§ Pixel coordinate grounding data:
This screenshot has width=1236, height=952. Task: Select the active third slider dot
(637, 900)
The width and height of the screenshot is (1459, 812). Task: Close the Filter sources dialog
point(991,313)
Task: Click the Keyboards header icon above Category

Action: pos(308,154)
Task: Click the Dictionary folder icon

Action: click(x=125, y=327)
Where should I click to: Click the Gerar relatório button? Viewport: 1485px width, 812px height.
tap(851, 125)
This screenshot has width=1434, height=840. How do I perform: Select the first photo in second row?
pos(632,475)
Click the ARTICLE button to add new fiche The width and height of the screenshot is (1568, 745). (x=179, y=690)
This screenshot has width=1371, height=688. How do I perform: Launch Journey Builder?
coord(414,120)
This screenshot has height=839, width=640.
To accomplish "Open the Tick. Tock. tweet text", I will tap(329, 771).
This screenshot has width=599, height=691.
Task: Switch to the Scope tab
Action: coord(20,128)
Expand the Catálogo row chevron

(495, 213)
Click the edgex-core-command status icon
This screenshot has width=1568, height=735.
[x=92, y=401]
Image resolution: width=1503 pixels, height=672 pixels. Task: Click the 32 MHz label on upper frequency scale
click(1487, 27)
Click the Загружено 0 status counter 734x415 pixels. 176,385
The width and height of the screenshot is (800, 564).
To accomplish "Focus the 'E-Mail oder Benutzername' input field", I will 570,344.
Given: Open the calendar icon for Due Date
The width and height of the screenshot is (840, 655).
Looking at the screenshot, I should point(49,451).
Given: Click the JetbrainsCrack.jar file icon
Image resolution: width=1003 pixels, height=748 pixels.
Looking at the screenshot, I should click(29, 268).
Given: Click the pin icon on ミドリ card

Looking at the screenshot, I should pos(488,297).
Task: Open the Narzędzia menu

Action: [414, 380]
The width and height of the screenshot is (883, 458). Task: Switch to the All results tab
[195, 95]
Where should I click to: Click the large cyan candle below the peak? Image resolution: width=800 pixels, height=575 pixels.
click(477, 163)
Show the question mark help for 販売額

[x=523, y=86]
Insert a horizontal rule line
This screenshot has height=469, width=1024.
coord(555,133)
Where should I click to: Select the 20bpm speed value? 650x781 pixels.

§ Aim of the exercise: Please copy each line above exactly as written.

§ Reply:
This screenshot has width=1236, height=952. Task: Select the active third slider dot
(637, 900)
The width and height of the screenshot is (1459, 812). Task: Close the Filter sources dialog
point(991,313)
Task: Click the Keyboards header icon above Category

Action: pos(308,154)
Task: Click the Dictionary folder icon

Action: click(x=125, y=327)
Where should I click to: Click the Gerar relatório button? Viewport: 1485px width, 812px height.
tap(851, 125)
This screenshot has width=1434, height=840. How do I perform: Select the first photo in second row?
pos(632,475)
Click the ARTICLE button to add new fiche The width and height of the screenshot is (1568, 745). (x=179, y=690)
This screenshot has width=1371, height=688. How do I perform: Launch Journey Builder?
coord(414,120)
This screenshot has height=839, width=640.
To accomplish "Open the Tick. Tock. tweet text", I will tap(329, 771).
This screenshot has width=599, height=691.
Task: Switch to the Scope tab
Action: coord(20,128)
Expand the Catálogo row chevron

(495, 213)
Click the edgex-core-command status icon
This screenshot has width=1568, height=735.
[x=92, y=401]
Image resolution: width=1503 pixels, height=672 pixels. Task: Click the 32 MHz label on upper frequency scale
click(1487, 27)
Click the Загружено 0 status counter 734x415 pixels. 176,385
The width and height of the screenshot is (800, 564).
To accomplish "Focus the 'E-Mail oder Benutzername' input field", I will 570,344.
Given: Open the calendar icon for Due Date
The width and height of the screenshot is (840, 655).
Looking at the screenshot, I should point(49,451).
Given: Click the JetbrainsCrack.jar file icon
Image resolution: width=1003 pixels, height=748 pixels.
Looking at the screenshot, I should click(29, 268).
Given: Click the pin icon on ミドリ card

Looking at the screenshot, I should pos(488,297).
Task: Open the Narzędzia menu

Action: [414, 380]
The width and height of the screenshot is (883, 458). Task: Switch to the All results tab
[195, 95]
Where should I click to: Click the large cyan candle below the peak? Image resolution: width=800 pixels, height=575 pixels.
click(477, 163)
Show the question mark help for 販売額

[x=523, y=86]
Insert a horizontal rule line
This screenshot has height=469, width=1024.
coord(555,133)
Where should I click to: Select the 20bpm speed value? 650x781 pixels.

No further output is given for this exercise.